Our expenses consist primarily of (a) amounts paid on claims submitted,
(b) changes in reserves for estimated future claim payments on loans that are currently in default, (c) general and administrative costs of servicing existing policies, (d) other general business expenses, and (e) interest expense on long-term debt. Our future profitability depends largely on (a) the conditions of the housing, mortgage and capital markets that have a direct impact on default rates, mitigation efforts, cure rates and ultimately the amount of claims paid,
(b) the overall general state of the economy and job market, (c) persistency levels, (d) operating efficiencies, and (e) the level of investment yield, including realized gains and losses, on our investment portfolio. Persistency is an important metric in understanding our premium revenue. The longer a policy remains on our books, or "persists", the greater the amount of renewal premium revenue that we will derive from the policy. We define persistency as the amount of insurance in force at the twelve-month end of a financial reporting period as a percentage of the amount of insurance in force at the beginning of the period. Cancellations of policies originated during the past twelve months are not included in our calculation of persistency. Cancellations result primarily from the borrower refinancing or selling insured mortgaged residential properties, from policies being rescinded due to fraud, misrepresentation or other underwriting violations, from a servicer choosing to cancel the insurance, from the payment of a claim, and, to a lesser degree, from the borrower achieving prescribed equity levels, at which point the lender no longer requires mortgage guaranty insurance. Recent Developments
On August 5, 2008, we agreed to a corrective order with the Illinois Division of Insurance regarding restrictions on the distribution of funds from Triad to the holding company as well as enhanced reporting requirements and other matters. We have agreed to this corrective order as a result of the following events:
• On June 19, 2008, we announced that we had ended negotiations with Lightyear Capital LLC to form a new mortgage insurance company.

• We were suspended as an approved mortgage insurer by both Fannie Mae and Freddie Mac effective June 19, 2008.

• We voluntarily ceased issuing commitments for mortgage insurance effective July 15, 2008 and entered into a voluntary run-off of our remaining insurance business.

• Our level of statutory capital was and remains significantly below the thresholds required by all state insurance departments to write mortgage guaranty insurance business.

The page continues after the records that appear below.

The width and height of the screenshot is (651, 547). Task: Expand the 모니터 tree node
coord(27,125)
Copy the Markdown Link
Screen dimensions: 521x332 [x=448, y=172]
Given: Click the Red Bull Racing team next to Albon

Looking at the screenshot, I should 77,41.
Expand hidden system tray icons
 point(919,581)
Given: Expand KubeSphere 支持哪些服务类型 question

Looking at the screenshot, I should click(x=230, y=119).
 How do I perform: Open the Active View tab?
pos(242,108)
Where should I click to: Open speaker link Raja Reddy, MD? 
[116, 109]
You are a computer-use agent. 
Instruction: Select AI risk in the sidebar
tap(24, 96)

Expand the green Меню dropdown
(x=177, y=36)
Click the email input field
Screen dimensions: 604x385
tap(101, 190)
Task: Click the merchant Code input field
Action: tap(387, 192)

Under the corrective order, we were required to submit a corrective plan to the Illinois Division of Insurance. The corrective plan we submitted included, among other items, a five-year statutory financial projection and a detailed description of our planned course of action to address our current financial condition. The Illinois Division of Insurance has reviewed our preliminary corrective plan and, based on initial discussions with the Division of Insurance, we resubmitted our revised corrective plan on October 10, 2008. We have received approval of the revised corrective plan from the Illinois Division of Insurance and are in the process of reviewing the revised plan with both Fannie Mae and Freddie Mac, the two primary beneficiaries of our insurance coverage.
In connection with the decision to transition Triad's business into run-off, we terminated all agreements with the rating agencies regarding the issuance of ratings for us and our subsidiaries, including Triad. As a result, Standard & Poor's Ratings Services, Moody's Investor Services and Fitch Ratings withdrew their counterparty credit and financial strength ratings on Triad and on Triad Guaranty Inc.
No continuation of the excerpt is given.